Namun WHO telah memperingatkan bahwa pengawasan bisa tidak merata dan pola penularan Zika belum dipahami dengan baik. Perubahan iklim juga kemungkinan akan meningkatkan penyebaran penyakit ini, yang sudah terjadi di 91 negara.
Anna Durbin, profesor Johns Hopkins yang memimpin penelitian tersebut, mengatakan bahwa mengembangkan tindakan pencegahan sangat penting karena infeksi dapat meningkat kembali.
Yang juga signifikan, tambahnya, adalah beban kesehatan mental yang dialami perempuan hamil di wilayah endemis, yang khawatir terhadap virus ini dan bayinya namun memiliki pilihan perlindungan yang terbatas.
Durbin dan rekan-rekannya menggunakan dua jenis Zika untuk menginfeksi 20 relawan perempuan yang tidak hamil atau menyusui. Semua laboratorium yang dikembangkan mengkonfirmasi infeksi, dengan penyakit ringan. Delapan orang lainnya mendapat plasebo.
Untuk meminimalkan risiko, pasien dirawat di unit rawat inap dan diawasi hingga bebas dari virus. Mereka sepakat untuk menggunakan metode kontrasepsi selama dua bulan.
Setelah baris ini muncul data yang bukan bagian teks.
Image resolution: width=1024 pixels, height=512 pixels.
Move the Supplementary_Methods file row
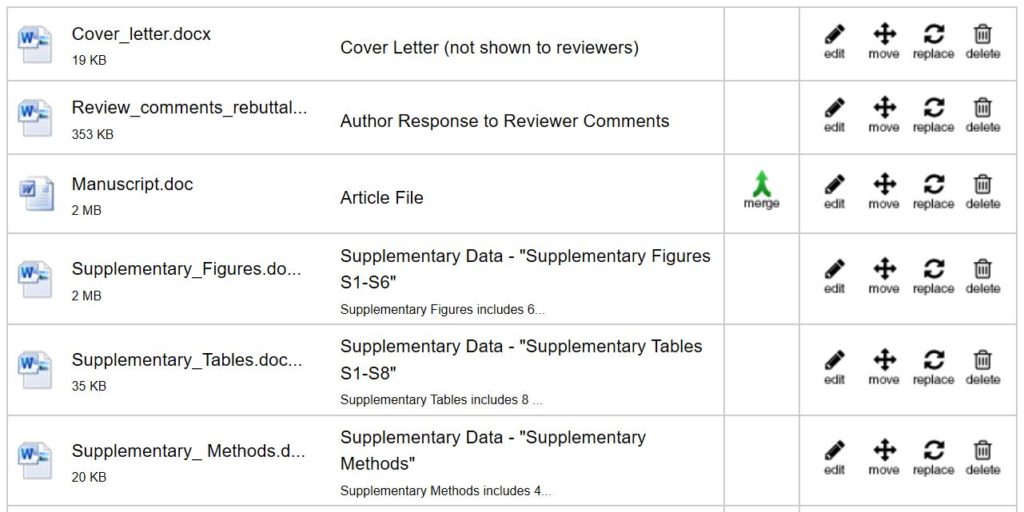pyautogui.click(x=884, y=458)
Langkah selanjutnya adalah mengevaluasi strain virus pada sukarelawan pria, antara lain untuk menilai berapa lama virus, yang dapat ditularkan secara seksual, tetap menular melalui air mani.
Durbin mengatakan beberapa produsen vaksin telah meminta penggunaan strain tersebut untuk menguji produk eksperimental.
Data tersebut disajikan sebagai abstrak pada pertemuan tahunan American Society of Tropical Medicine and Hygiene di Chicago.